21.9.04

Gallery News in Paris

In an article (Sélection de galeries, September 17) for Le Monde, Geneviève Breerette reviews two new shows in Paris. The first, Les Quatre Saisons by Michelangelo Pistoletto, is at the Galerie de France (54, rue de la Verrerie, in the 4th arrondissement, until October 30). I can't find any pictures, but the reviewer says that the work is four deceptively neoclassical sculptures (my translation):
goddesses in white marble, sculpted similarly. It's not the torso measured according to the canon of antique beauty that we notice first, but the enormous weight, crushing, that each statue has on its shoulders in place of a head.
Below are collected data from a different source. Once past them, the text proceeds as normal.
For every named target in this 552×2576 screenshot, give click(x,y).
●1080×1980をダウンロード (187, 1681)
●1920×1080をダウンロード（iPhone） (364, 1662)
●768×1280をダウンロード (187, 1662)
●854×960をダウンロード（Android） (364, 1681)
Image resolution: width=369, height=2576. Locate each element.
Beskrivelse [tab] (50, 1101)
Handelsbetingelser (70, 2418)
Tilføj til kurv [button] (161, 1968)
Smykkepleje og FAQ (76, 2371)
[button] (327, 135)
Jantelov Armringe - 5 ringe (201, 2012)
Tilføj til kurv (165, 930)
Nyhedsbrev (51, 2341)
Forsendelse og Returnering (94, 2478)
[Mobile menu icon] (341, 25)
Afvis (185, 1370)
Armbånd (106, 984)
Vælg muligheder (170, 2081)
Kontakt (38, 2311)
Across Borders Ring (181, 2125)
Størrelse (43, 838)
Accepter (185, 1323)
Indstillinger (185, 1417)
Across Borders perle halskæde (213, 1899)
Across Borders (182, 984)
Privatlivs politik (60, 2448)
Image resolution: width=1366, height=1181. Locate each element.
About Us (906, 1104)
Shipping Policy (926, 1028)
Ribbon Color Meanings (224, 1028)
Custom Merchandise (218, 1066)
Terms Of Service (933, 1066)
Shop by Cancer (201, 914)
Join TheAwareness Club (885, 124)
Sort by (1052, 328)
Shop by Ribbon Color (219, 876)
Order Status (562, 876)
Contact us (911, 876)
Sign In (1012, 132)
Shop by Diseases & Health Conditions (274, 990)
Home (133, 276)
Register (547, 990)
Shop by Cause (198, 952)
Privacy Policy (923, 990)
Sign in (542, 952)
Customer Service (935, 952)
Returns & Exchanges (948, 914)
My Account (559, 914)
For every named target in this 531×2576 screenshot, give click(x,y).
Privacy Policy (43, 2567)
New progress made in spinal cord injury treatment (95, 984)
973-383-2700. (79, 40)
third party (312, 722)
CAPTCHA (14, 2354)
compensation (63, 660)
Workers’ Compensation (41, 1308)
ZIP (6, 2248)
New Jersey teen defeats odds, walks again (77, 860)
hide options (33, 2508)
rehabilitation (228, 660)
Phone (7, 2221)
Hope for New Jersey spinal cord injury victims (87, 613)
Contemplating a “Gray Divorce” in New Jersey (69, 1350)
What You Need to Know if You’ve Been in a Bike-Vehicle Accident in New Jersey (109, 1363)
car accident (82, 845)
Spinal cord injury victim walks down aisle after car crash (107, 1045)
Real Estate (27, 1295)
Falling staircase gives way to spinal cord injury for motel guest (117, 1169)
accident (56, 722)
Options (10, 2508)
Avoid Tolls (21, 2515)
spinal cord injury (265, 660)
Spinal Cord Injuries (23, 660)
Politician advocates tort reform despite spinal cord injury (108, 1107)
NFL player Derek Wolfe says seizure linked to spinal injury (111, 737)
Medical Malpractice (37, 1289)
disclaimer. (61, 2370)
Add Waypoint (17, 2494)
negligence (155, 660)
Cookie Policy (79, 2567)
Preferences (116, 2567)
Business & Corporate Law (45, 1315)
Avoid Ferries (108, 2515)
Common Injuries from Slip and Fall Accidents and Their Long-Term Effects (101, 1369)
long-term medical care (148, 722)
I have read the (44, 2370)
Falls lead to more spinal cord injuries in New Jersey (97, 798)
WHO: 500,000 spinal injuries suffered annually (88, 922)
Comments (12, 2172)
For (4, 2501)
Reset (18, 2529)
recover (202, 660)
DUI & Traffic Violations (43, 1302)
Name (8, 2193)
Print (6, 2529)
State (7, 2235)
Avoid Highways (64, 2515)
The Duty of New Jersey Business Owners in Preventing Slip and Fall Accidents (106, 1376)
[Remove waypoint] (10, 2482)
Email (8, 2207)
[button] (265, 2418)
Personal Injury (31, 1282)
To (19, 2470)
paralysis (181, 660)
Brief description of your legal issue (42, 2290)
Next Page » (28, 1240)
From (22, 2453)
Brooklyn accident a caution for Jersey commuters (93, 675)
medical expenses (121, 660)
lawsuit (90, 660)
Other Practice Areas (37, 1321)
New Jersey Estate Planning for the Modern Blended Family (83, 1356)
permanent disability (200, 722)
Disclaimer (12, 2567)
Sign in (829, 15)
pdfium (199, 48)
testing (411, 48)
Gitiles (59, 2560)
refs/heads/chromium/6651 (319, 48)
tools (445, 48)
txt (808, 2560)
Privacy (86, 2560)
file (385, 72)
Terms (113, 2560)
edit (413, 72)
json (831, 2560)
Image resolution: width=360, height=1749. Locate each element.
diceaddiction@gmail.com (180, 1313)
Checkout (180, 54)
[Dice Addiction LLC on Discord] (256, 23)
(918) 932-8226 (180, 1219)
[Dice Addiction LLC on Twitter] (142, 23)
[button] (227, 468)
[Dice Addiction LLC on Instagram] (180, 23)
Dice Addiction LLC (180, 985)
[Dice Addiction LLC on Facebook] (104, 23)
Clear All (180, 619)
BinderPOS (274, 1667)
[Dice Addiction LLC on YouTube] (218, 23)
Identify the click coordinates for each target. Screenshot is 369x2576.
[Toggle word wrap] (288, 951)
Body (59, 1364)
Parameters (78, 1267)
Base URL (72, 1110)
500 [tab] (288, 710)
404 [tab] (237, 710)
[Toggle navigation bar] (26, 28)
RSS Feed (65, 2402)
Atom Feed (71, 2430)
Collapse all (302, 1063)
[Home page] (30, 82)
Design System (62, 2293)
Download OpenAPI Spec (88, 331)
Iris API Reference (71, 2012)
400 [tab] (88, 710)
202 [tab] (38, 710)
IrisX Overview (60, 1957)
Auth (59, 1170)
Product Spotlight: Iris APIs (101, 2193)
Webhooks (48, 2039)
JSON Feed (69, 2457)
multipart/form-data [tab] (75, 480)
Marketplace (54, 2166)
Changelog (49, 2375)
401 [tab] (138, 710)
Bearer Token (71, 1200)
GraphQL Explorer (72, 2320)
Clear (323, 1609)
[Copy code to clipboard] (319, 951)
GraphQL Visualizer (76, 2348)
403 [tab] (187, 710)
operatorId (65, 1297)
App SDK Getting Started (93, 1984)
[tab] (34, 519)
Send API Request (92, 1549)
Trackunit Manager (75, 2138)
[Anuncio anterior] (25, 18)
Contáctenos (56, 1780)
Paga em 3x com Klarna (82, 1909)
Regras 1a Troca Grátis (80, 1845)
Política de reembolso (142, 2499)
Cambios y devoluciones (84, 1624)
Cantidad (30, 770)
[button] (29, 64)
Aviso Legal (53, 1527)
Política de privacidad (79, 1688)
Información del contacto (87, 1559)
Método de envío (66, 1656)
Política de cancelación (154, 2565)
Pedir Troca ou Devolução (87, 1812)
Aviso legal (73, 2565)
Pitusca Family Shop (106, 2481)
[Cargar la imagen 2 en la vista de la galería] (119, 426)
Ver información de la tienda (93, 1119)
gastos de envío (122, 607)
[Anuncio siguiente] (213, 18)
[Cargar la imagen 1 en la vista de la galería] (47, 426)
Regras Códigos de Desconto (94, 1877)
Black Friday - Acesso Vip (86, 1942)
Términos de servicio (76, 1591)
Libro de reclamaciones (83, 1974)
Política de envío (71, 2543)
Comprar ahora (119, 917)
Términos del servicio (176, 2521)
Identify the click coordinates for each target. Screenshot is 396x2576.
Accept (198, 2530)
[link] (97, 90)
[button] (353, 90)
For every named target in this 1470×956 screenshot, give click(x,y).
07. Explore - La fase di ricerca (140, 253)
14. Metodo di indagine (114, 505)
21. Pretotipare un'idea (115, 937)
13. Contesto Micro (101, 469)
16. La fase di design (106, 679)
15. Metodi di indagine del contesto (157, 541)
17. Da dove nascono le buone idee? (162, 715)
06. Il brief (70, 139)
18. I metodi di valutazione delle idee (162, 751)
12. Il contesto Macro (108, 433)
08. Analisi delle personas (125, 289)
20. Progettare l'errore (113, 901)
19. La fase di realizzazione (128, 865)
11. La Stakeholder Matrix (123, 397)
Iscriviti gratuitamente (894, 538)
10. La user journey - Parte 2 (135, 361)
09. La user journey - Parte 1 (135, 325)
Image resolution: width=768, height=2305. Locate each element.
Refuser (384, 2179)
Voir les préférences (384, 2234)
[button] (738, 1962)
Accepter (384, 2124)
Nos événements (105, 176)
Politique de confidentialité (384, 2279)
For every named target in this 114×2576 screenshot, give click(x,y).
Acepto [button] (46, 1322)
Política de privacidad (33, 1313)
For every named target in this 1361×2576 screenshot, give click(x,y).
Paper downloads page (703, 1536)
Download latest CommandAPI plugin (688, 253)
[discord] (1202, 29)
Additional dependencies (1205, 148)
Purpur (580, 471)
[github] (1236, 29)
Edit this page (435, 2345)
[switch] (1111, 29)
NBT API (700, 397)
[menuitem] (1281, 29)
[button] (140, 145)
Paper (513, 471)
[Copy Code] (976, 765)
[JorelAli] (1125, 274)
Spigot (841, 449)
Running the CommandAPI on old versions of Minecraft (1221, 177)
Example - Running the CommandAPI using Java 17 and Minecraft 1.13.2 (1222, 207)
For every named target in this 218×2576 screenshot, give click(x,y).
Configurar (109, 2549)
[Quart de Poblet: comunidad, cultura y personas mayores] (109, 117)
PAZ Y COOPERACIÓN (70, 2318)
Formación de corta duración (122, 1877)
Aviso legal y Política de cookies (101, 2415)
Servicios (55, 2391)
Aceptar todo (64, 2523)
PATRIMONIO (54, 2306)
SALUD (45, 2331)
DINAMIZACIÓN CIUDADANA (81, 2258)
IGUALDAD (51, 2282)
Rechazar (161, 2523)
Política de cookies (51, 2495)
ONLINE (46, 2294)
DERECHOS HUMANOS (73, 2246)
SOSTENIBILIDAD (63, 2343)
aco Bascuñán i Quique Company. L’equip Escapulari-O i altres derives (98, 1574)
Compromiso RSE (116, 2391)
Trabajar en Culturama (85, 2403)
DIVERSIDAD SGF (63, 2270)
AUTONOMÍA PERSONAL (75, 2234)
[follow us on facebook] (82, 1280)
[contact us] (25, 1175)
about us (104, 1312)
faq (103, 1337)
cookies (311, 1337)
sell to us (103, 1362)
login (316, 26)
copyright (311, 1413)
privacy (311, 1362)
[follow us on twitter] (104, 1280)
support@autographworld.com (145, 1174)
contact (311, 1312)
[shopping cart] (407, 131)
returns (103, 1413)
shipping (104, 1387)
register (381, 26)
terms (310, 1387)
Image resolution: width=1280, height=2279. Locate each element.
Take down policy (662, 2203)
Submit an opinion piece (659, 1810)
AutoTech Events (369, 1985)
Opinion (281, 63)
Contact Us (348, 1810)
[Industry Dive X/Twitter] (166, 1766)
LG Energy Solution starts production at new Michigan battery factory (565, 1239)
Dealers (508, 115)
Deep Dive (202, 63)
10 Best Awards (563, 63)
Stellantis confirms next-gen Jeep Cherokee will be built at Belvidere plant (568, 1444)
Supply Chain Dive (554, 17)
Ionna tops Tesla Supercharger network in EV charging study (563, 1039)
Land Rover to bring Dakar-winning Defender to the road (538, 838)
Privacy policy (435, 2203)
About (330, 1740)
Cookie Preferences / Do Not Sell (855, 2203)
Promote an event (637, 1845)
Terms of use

The burden in question is a single or double bust portrait, depending on the season, made of a mysterious material, which is in fact painted polyurethane.
Loss, by Hans Op de Beeck, Galerie les filles du Calvaire, ParisThe other show is called Loss, an installation by Hans Op de Beeck, at the Galerie les filles du Calvaire (17, rue des Filles-du-calvaire, in the 3rd arrondissement) until September 30:
For his first exhibit in Paris, Hans Op de Beeck has made an installation that could be called literary and which may annoy you because of that. The work, titled Loss, is a round basin covered with white waterlilies placed in front of a screen. Images in black and white, somewhat blurry, are accompanied by a text by the artist in which the speaker laments the disappearance of a beloved being: the beloved sister, perhaps, of an incestuous love. Although placed between two excerpts of a Monteverdi madrigal, this sad and faraway song leads us to the threshold of dead Bruges rather than Italy. It seems like the artist has left behind the walkways of everyday life to be reunited with a fin-de-siècle symbolism, not without taking a detour through the surrealists or a stop in the limitless territories of Marcel Broodthaers.
The first thing that I thought of when I saw the four images on the gallery's Web site was that they were pictures of the gloomy forest world of Allemonde, in Maeterlinck and Debussy's Pelléas et Mélisande. The woman in the video, if her hair were blonde, could easily be Mélisande.

You may like to know that the Le Monde Web site links to a useful resource, ArtXchange, which is a list of all the active galleries in Paris. Nice.